Today’s blog post is the second by Dr. Howard Wainer, who is the Distinguished Research Scientist at the National Board of Medical Examiners, as well as Professor of Statistics at the Wharton School of the University of Pennsylvania. Dr. Wainer is also a member of Criteria’s Scientific Advisory Board.
In an earlier post I commented on one aspect of a report, commissioned by the National Association for College Admission Counseling, that was critical of the current college admission exams, the SAT and the ACT. The commission was chaired by William R. Fitzsimmons, the dean of admissions and financial aid at Harvard.
One of the recommendations of the Commission was for colleges to consider making their admissions tests (SAT or ACT) optional. Using data from Bowdoin College, which has had such a policy for almost 40 years, I showed that those students who did not submit their SAT scores had, in fact, scored about a standard deviation lower than those students that did submit them. This isn’t surprising. More important, the students who did not submit SAT scores also performed about a standard deviation lower in their freshmen grade point average at Bowdoin. This would have been predictable from their SAT scores had the College insisted on them. My conclusion is that colleges deny themselves useful information by making SAT’s optional. And the Commission, by making their recommendations in the absence of such data, was shooting in the dark.
In this post I’d like to discuss another of their other principal recommendations:
Schools should consider eliminating the SAT/ACT altogether and substituting instead achievement tests. They cite the unfair effect of coaching as the motivation for this — they weren’t naive enough to suggest that if achievement tests were to become more high stakes coaching for them would not be offered. Rather, they argued that such coaching would be related to schooling and hence more beneficial to education than is coaching that focuses on test-taking skills.
Driving the Commission’s recommendations was the notion that the differential availability of commercial coaching made admissions testing unfair. They recognized that the 100 point gain (on the 1200 point SAT scale) test prep providers often tout as a typical outcome was hype and agreed with the estimates from more neutral sources that about 20 points was more likely. However, they deemed even 20 points too many. The Commission pointed out that there was no wide-spread coaching for achievement tests, but agreed that should the admissions option shift to achievement tests the coaching would likely follow. This would be no fairer to those applicants who could not afford extra coaching, but at least the coaching would be of material more germane to the subject matter and less related to test-taking strategies.
One can argue with the logic of this – that a test that is less subject oriented and related more to the estimation of a general aptitude might have greater generality. And that a test that is less related to specific subject matter might be fairer to those students whose schools have more limited resources for teaching a broad range of courses. I find these arguments persuasive, but I have no data at hand to support them. So instead I will take a different, albeit more technical, tack. I will argue that the psychometric reality associated with replacing general aptitude tests with achievement tests means that making the kinds of comparisons that schools need among different candidates impossible.
When all students take the same tests we can compare their scores on the same basis. The SAT and ACT were constructed specifically to be suitable for a wide range of curricula. SAT–Math is based on mathematics no more advanced than 8th grade. Contrast this with what would be the case with achievement tests. There would need to be a range of tests and students would chose a subset of them that best displayed both the coursework they had had and the areas they felt they were best in. Some might take chemistry, others physics; some French, others music. The current system has students typically taking three achievement tests (SAT-II). How can such very different tests be scored so that the outcome on different tests can be compared? Do you know more French than I know physics? Was Mozart a better composer than Einstein was a physicist? How can admissions officers make sensible decisions through incomparable scores?

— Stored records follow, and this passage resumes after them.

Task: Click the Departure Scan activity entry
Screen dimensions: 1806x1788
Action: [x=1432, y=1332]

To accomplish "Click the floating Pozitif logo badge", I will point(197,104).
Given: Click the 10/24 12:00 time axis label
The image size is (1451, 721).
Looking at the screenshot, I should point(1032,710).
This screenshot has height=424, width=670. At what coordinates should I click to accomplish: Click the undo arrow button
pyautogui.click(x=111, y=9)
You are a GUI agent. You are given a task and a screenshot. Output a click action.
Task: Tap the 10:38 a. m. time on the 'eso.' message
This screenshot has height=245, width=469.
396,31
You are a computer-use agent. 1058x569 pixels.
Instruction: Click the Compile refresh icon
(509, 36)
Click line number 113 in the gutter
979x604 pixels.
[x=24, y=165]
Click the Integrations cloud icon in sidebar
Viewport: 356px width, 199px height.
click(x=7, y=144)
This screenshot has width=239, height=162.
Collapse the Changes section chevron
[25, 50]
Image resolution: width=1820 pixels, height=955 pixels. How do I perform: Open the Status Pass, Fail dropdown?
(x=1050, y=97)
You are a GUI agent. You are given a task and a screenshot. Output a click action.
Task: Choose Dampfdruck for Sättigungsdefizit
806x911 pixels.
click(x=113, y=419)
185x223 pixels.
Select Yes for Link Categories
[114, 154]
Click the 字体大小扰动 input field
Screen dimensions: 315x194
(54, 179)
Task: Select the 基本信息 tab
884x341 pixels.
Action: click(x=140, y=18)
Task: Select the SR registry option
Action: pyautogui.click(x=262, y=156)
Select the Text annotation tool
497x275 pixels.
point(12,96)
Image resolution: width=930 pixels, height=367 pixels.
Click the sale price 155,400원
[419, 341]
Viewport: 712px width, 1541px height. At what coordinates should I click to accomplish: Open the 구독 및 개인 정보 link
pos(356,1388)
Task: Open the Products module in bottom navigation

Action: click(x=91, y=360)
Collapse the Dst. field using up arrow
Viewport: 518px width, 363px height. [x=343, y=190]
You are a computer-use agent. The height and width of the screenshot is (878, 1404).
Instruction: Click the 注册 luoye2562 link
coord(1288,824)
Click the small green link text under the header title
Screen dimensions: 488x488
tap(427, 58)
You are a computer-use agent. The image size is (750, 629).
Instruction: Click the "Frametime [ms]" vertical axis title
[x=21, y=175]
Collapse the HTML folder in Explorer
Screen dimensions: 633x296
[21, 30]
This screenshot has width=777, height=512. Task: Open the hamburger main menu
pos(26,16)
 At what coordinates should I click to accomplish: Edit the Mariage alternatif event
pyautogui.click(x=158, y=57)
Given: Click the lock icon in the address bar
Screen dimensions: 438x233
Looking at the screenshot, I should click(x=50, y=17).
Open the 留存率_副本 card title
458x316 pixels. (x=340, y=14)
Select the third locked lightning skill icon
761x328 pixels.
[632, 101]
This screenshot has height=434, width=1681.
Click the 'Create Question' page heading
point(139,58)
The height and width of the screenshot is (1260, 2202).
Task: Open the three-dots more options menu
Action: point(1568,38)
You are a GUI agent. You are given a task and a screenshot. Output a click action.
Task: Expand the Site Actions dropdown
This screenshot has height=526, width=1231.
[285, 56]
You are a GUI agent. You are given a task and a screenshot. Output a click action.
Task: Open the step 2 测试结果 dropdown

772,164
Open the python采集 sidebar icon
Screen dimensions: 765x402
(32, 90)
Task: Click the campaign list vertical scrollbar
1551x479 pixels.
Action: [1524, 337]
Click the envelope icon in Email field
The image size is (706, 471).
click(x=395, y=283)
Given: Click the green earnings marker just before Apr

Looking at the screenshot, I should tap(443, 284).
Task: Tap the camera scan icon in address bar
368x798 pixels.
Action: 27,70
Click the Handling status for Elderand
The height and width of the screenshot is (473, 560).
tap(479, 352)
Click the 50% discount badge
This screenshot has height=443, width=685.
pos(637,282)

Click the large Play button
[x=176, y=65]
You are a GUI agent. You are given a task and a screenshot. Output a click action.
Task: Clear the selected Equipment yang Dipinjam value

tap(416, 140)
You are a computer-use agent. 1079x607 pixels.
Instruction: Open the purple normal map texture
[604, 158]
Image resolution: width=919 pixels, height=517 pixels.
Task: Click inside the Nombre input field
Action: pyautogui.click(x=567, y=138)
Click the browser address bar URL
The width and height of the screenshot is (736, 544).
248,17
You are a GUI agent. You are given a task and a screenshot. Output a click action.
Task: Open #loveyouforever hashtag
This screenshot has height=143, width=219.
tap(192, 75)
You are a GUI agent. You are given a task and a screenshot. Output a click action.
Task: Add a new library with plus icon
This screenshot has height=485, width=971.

How are SAT-II exams scored currently? Or more specifically, how they had been scored for decades when I left the employ of ETS seven years ago – I don’t know if they have changed anything in the interim. They were all scored on the familiar 200-800 scales, but similar scores on two different tests are only vaguely comparable. How could they be? What is currently done is that tests in mathematics and science are roughly equated using the SAT-Math, the aptitude test that everyone takes, as an equating link. In the same way tests in the humanities and social sciences are equated using the SAT-Verbal. This is not a great solution, but is the best that can be done in a very difficult situation. Comparing history with physics is not worth doing for even moderately close comparisons.
One obvious approach would be to norm reference each test, so that someone who scores average for all those who take a particular test gets a 500 and someone a standard deviation higher gets a 600, etc. This would work if the people who take each test were, in some sense, of equal ability. But that is not only unlikely, it is empirically false. The average student taking the French achievement test might starve to death in a French restaurant, whereas the average person taking the Hebrew achievement test, might do just fine if dropped in the middle of the night onto the streets of Tel Aviv. Happily the latter students also do much better on the SAT-VERBAL test and so the equating helps. This is not true for the Spanish test, where a substantial portion of those taking it come from Spanish speaking homes.
Substituting achievement tests is not a practical option unless admissions officers are prepared to have subject matter quotas. I believe that solution would be too inflexible to be feasible.